Cloning of sporulation gene spoOB of Bacillus subtilis and its genetic and biochemical analysis.

Abstract

A specialized transducing phage carrying a sporulation gene (spoOB) was constructed from Bacillus subtilis temperate phage rho 11 by in vitro and in vivo recombinations. Transformation experiments showed that the spoOB gene resides on a 1.4-megadalton fragment generated by EcoRI endonuclease treatment of the phage deoxyribonucleic acid (DNA). Mutants of this phage which lost transducing activity were isolated and used for genetic complementation tests and the analysis of protein(s) coded by the 1.4-megadalton fragment. The spoOB locus was shown to be composed of one cistron.
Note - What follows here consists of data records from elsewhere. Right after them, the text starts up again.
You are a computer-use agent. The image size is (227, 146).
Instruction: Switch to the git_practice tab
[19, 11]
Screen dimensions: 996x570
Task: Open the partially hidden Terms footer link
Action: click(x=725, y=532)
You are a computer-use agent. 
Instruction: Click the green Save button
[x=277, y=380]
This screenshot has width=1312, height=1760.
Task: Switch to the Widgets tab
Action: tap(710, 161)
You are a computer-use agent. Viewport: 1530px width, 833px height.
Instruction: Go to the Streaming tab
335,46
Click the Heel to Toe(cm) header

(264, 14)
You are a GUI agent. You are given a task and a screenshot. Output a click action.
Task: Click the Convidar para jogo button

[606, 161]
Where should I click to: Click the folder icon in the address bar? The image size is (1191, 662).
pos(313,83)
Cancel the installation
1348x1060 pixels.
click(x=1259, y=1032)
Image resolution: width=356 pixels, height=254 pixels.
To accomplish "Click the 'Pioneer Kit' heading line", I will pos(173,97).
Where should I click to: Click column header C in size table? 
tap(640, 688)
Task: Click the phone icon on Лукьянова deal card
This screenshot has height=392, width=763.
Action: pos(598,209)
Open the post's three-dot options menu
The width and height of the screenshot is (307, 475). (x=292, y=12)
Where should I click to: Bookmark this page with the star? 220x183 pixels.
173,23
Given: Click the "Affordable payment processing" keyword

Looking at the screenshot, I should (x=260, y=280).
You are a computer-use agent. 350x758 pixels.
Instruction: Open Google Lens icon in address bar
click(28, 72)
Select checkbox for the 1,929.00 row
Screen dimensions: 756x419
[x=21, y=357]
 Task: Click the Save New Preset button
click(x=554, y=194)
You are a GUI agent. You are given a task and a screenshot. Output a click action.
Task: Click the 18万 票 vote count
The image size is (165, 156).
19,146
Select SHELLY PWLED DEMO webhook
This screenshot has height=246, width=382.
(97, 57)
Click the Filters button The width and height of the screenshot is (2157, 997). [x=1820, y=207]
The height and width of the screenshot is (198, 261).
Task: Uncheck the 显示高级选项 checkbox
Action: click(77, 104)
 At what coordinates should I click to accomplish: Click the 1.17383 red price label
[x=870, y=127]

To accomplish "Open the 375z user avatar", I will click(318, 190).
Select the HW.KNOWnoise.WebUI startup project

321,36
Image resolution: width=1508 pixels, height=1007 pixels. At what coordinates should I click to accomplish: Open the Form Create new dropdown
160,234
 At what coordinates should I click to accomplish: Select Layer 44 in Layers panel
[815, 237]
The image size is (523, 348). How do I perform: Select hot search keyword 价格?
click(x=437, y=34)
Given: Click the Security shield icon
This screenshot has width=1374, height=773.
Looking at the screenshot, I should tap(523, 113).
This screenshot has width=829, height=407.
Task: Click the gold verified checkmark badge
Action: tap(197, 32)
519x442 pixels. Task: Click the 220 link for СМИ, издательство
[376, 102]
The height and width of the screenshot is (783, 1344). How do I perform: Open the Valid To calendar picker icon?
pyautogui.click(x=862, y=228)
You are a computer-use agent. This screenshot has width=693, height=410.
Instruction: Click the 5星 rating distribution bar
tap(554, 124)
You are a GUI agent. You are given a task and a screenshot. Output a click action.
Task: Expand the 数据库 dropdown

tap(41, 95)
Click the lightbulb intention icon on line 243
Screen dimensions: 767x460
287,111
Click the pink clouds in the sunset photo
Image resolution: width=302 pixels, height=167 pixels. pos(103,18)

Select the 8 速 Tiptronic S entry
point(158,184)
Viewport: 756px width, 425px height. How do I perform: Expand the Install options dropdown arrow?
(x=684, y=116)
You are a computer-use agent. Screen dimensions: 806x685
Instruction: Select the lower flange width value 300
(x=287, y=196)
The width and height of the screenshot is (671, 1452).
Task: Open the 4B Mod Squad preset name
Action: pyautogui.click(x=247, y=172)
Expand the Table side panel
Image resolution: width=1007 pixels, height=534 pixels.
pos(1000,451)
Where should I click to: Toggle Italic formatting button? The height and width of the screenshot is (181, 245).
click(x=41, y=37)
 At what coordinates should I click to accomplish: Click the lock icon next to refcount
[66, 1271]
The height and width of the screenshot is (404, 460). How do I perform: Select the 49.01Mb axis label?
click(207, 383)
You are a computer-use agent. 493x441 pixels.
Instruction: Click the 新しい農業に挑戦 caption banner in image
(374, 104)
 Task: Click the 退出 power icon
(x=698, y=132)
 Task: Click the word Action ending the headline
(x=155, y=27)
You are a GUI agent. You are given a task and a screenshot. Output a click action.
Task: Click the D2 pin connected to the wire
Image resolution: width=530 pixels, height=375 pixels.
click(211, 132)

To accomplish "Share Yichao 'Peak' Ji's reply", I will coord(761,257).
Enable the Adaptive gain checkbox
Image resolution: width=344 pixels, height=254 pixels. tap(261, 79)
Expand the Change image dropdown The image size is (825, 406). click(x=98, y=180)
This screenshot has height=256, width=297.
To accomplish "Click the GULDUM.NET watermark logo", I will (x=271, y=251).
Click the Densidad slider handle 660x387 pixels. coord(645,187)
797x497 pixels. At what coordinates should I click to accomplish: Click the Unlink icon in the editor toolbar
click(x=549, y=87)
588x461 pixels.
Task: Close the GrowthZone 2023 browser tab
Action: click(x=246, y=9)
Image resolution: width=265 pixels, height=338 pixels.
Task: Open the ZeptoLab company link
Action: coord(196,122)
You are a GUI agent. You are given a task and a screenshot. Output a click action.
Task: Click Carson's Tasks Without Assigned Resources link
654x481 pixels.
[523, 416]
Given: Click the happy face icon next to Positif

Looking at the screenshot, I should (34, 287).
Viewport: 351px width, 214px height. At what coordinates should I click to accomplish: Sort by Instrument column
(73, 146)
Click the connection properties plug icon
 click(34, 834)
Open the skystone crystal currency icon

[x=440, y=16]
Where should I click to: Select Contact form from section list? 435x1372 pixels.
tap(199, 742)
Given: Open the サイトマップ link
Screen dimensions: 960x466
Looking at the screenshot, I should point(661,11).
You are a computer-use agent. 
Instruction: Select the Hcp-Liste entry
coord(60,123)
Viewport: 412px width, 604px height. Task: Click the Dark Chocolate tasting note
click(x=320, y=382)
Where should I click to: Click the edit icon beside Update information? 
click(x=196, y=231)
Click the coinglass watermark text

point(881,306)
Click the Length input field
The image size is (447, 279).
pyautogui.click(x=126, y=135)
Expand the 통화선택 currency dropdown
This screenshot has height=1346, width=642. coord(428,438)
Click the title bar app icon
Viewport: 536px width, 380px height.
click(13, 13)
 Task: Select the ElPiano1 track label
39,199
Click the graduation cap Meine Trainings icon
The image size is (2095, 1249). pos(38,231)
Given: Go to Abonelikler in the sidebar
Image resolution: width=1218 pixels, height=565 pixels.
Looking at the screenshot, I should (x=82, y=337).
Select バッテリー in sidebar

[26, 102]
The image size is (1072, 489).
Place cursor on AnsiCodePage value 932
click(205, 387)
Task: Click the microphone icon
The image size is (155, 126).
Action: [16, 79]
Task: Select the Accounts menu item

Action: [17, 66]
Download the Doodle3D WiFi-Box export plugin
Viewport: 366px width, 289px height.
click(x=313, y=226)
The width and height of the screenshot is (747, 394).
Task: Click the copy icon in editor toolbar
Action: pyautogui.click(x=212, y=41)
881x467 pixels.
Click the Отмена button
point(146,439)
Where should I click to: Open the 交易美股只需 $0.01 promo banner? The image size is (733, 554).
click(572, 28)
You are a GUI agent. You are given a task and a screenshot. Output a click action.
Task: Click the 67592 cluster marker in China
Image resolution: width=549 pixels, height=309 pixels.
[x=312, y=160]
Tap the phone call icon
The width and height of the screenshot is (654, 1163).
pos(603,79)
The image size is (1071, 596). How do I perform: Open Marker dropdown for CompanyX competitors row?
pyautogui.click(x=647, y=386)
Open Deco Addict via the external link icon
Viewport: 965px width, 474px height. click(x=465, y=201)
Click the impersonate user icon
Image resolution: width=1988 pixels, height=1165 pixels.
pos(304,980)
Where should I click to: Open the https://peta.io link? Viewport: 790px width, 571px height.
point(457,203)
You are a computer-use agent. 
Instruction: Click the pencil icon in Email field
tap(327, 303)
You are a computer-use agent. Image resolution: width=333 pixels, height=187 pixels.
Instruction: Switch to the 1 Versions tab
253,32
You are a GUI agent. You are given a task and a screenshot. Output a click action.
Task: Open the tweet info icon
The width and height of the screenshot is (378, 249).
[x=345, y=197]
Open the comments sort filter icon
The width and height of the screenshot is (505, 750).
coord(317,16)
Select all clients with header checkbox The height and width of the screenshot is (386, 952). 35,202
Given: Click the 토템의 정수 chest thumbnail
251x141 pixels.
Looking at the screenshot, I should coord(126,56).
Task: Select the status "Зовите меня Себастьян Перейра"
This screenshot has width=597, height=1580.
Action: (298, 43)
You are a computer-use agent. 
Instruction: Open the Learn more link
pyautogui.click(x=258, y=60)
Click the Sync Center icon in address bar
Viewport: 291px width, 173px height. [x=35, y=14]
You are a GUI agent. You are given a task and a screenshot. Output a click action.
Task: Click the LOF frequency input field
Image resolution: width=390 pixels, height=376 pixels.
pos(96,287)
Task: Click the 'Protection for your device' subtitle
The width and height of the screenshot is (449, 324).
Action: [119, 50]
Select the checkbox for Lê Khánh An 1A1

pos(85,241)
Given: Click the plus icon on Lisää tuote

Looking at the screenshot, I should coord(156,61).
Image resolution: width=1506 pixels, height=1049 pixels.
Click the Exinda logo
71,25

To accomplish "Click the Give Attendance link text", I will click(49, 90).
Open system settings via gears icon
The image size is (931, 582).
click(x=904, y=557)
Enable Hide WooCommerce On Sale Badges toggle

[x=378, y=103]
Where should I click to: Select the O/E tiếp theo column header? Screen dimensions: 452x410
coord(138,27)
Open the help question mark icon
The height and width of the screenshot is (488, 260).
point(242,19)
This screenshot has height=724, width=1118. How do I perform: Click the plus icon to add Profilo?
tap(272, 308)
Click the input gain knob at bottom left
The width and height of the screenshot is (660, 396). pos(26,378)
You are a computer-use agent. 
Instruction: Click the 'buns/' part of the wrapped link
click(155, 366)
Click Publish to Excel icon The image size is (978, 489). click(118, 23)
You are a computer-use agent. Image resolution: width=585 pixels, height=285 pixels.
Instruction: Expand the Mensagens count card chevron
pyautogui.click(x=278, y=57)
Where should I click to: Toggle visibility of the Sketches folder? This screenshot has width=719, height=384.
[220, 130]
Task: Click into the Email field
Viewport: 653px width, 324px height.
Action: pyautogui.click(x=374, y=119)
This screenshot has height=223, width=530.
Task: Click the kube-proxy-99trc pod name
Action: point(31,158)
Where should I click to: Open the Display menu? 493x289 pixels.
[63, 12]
Sodium dodecyl sulfate-polyacrylamide gel analysis of proteins synthesized in ultraviolet-irradiated cells infected with these phages showed that the 1.4-megadalton fragment codes at least one protein, of molecular weight 39,000, which is synthesized in both vegetative and sporulating cells. A cleavage map of the phage DNA was constructed by use of restriction endonucleases, EcoRI, BamHI, and SalI, and the site of integration of the 1.4-megadalton fragment was determined. Expression and function of the spoOB gene are discussed.